== WHAT YOU ARE ASKED TO DO ==
With the line containing "Viewport: 649px width, 417px height." as the starting point, output every line of the data below through its final line, character for character.

──────── THE INPUT

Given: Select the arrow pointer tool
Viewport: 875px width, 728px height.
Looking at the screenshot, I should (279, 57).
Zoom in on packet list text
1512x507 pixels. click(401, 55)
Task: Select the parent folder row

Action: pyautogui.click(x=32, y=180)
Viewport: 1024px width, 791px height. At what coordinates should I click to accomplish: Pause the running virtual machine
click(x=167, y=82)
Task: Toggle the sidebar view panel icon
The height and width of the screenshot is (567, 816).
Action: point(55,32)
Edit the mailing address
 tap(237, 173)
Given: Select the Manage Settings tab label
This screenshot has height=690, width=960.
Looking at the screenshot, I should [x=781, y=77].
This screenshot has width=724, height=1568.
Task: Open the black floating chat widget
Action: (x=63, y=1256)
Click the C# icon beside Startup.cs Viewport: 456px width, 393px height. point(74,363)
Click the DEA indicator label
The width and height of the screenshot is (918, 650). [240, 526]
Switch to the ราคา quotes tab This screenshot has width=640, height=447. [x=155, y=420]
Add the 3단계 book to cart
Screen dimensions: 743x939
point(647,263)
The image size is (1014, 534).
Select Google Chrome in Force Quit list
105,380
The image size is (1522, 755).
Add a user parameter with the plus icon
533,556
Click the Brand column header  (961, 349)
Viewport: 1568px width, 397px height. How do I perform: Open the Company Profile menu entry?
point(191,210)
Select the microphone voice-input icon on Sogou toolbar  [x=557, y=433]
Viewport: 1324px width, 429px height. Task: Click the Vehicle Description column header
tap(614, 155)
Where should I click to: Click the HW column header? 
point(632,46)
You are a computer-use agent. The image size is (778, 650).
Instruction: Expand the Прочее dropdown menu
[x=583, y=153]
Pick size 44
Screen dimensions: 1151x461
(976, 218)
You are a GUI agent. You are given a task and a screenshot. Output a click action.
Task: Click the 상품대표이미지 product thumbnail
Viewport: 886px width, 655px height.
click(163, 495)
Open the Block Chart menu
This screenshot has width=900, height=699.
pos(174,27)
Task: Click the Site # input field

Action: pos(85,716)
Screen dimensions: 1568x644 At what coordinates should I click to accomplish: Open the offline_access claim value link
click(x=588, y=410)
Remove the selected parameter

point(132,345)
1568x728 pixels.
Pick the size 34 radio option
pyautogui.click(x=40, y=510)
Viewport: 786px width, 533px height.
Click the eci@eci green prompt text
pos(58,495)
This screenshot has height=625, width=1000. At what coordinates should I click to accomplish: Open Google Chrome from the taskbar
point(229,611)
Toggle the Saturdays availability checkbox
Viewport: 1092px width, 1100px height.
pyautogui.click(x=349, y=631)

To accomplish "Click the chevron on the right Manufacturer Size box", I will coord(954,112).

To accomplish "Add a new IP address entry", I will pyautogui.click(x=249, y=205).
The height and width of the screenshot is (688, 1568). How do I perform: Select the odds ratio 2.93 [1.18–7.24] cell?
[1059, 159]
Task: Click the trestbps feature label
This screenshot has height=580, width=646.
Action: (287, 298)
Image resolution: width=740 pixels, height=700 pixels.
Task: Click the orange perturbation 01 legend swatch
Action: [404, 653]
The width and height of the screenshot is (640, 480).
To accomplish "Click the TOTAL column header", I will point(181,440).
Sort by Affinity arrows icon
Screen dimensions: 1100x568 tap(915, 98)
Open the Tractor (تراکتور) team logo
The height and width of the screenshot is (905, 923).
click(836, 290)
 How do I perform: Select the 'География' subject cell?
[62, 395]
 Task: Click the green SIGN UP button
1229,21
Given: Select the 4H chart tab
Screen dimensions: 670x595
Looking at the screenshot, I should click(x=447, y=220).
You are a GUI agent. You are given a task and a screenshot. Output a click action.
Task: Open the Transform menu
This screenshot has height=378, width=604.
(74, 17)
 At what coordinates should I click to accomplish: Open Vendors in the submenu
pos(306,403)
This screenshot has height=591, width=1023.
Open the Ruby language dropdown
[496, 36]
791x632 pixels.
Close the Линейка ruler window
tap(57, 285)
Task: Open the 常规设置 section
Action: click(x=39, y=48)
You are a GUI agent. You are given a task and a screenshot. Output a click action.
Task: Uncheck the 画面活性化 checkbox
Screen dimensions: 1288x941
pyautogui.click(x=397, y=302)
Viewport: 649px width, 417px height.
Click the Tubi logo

────────────────

== COMPLETED TASK ==
Viewport: 649px width, 417px height.
Click the Tubi logo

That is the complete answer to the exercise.